== BRANO DEL DOCUMENTO ==
Benissimo. Salteremo qui secoli di storia, limitandoci a dire che i banchieri inventarono la banco-nota, facendosi garanti dell’esistenza del deposito in oro, in scambi in cui trasportarlo risultasse oneroso e difficile. E arriveremo ai tempi nostri.

Ai tempi nostri si è ‘scoperto’ che essendo il denaro un misuratore di valore, ma a sua volta misurabile, la sua esistenza fisica, appunto come bene, è una pura complicazione. Il denaro può benissimo essere SOLTANTO cartaceo, e la sua quantità deve corrispondere grosso modo al valore delle merci e dei servizi prodotti dal sistema economico che lo utilizza.

Per questo da mezzo secolo gli economisti parlano di “Moneta FIAT”, ossia che nasce semplicemente dal nulla. Quando qualcuno vi dirà con aria sfottente “cosa credi, che il denaro nasca sugli alberi?”, potrete rispondergli tranquillamente che sì, è come se il denaro nascesse sugli alberi. Qualcuno decide che il motore dell’economia ha bisogno di più ‘benzina’ per girare? Ecco il celebre “bazooka di Draghi” in azione. E in più, con l’avvento dell’elettronica, non c’è più neppure bisogno di stamparlo. Basta scrivere dei numeretti e fornire tutti di una carta di debito.
===
● **COSA SI CHIEDE**
Trascrivi integralmente il brano sulla moneta FIAT, senza cambiare nulla. Le righe provengono da una fonte diversa dal brano.
== DATI ESTRATTI ==
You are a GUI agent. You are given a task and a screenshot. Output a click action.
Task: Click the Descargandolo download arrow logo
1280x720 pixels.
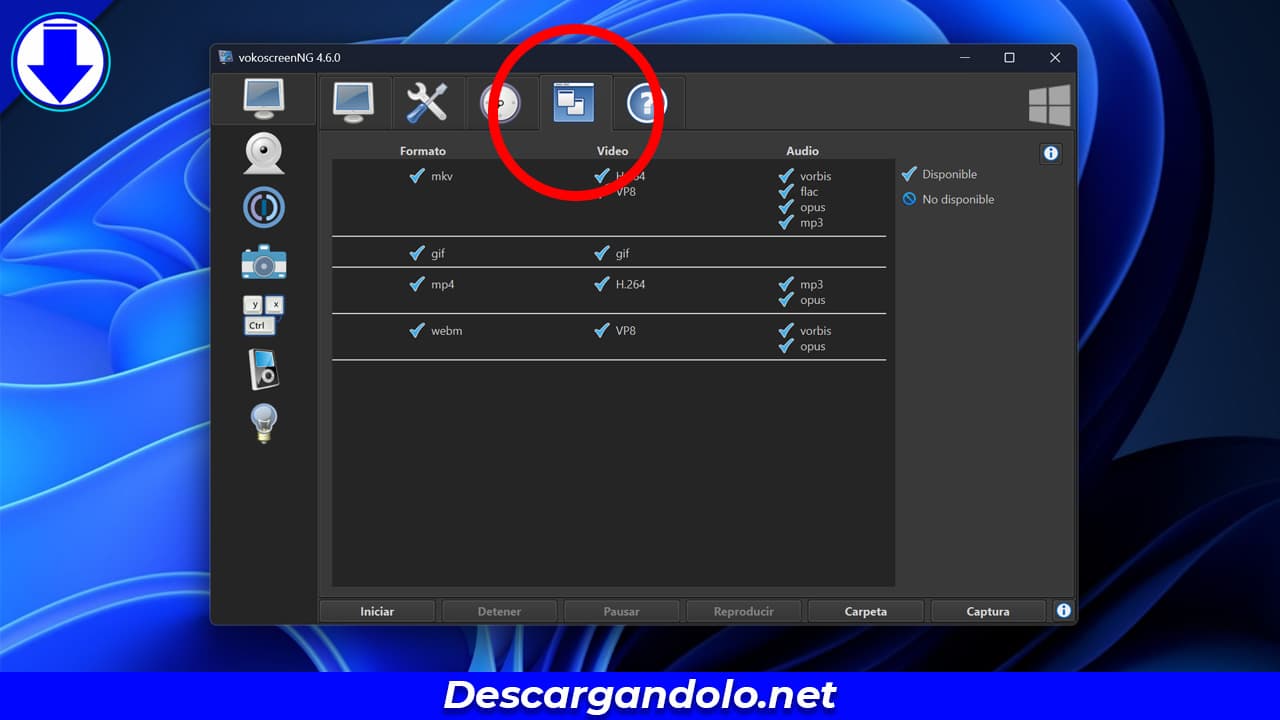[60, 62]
===
== DATI ESTRATTI ==
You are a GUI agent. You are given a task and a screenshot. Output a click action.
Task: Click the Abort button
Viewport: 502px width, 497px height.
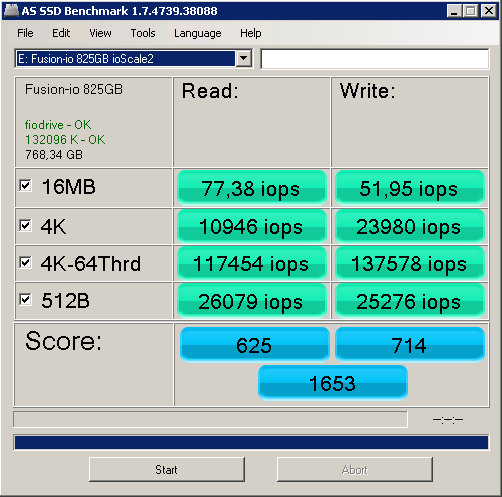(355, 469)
===
== DATI ESTRATTI ==
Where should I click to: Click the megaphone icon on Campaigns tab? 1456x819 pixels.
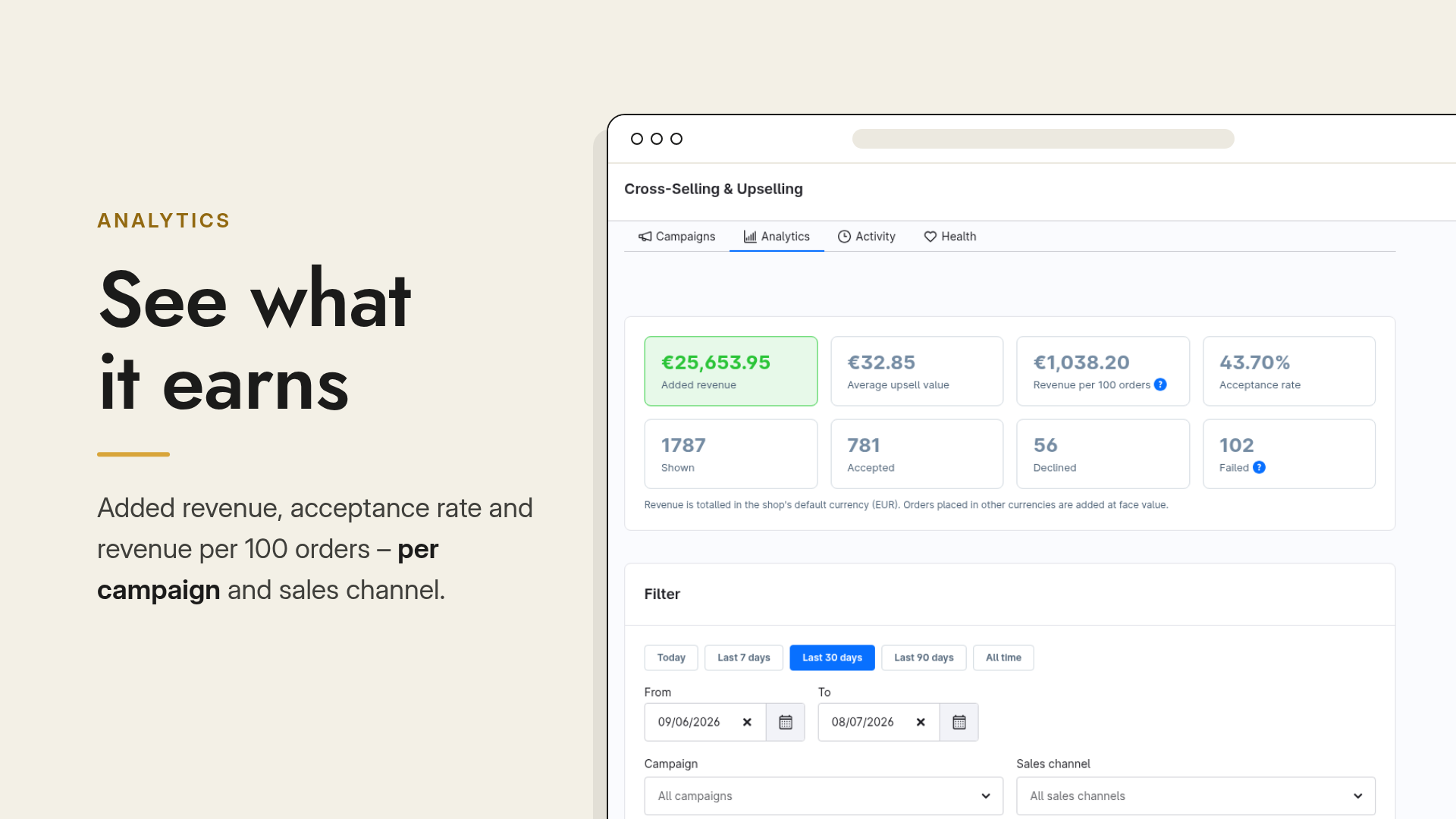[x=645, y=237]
===
● **RISPOSTA**
Benissimo. Salteremo qui secoli di storia, limitandoci a dire che i banchieri inventarono la banco-nota, facendosi garanti dell’esistenza del deposito in oro, in scambi in cui trasportarlo risultasse oneroso e difficile. E arriveremo ai tempi nostri.

Ai tempi nostri si è ‘scoperto’ che essendo il denaro un misuratore di valore, ma a sua volta misurabile, la sua esistenza fisica, appunto come bene, è una pura complicazione. Il denaro può benissimo essere SOLTANTO cartaceo, e la sua quantità deve corrispondere grosso modo al valore delle merci e dei servizi prodotti dal sistema economico che lo utilizza.

Per questo da mezzo secolo gli economisti parlano di “Moneta FIAT”, ossia che nasce semplicemente dal nulla. Quando qualcuno vi dirà con aria sfottente “cosa credi, che il denaro nasca sugli alberi?”, potrete rispondergli tranquillamente che sì, è come se il denaro nascesse sugli alberi. Qualcuno decide che il motore dell’economia ha bisogno di più ‘benzina’ per girare? Ecco il celebre “bazooka di Draghi” in azione. E in più, con l’avvento dell’elettronica, non c’è più neppure bisogno di stamparlo. Basta scrivere dei numeretti e fornire tutti di una carta di debito.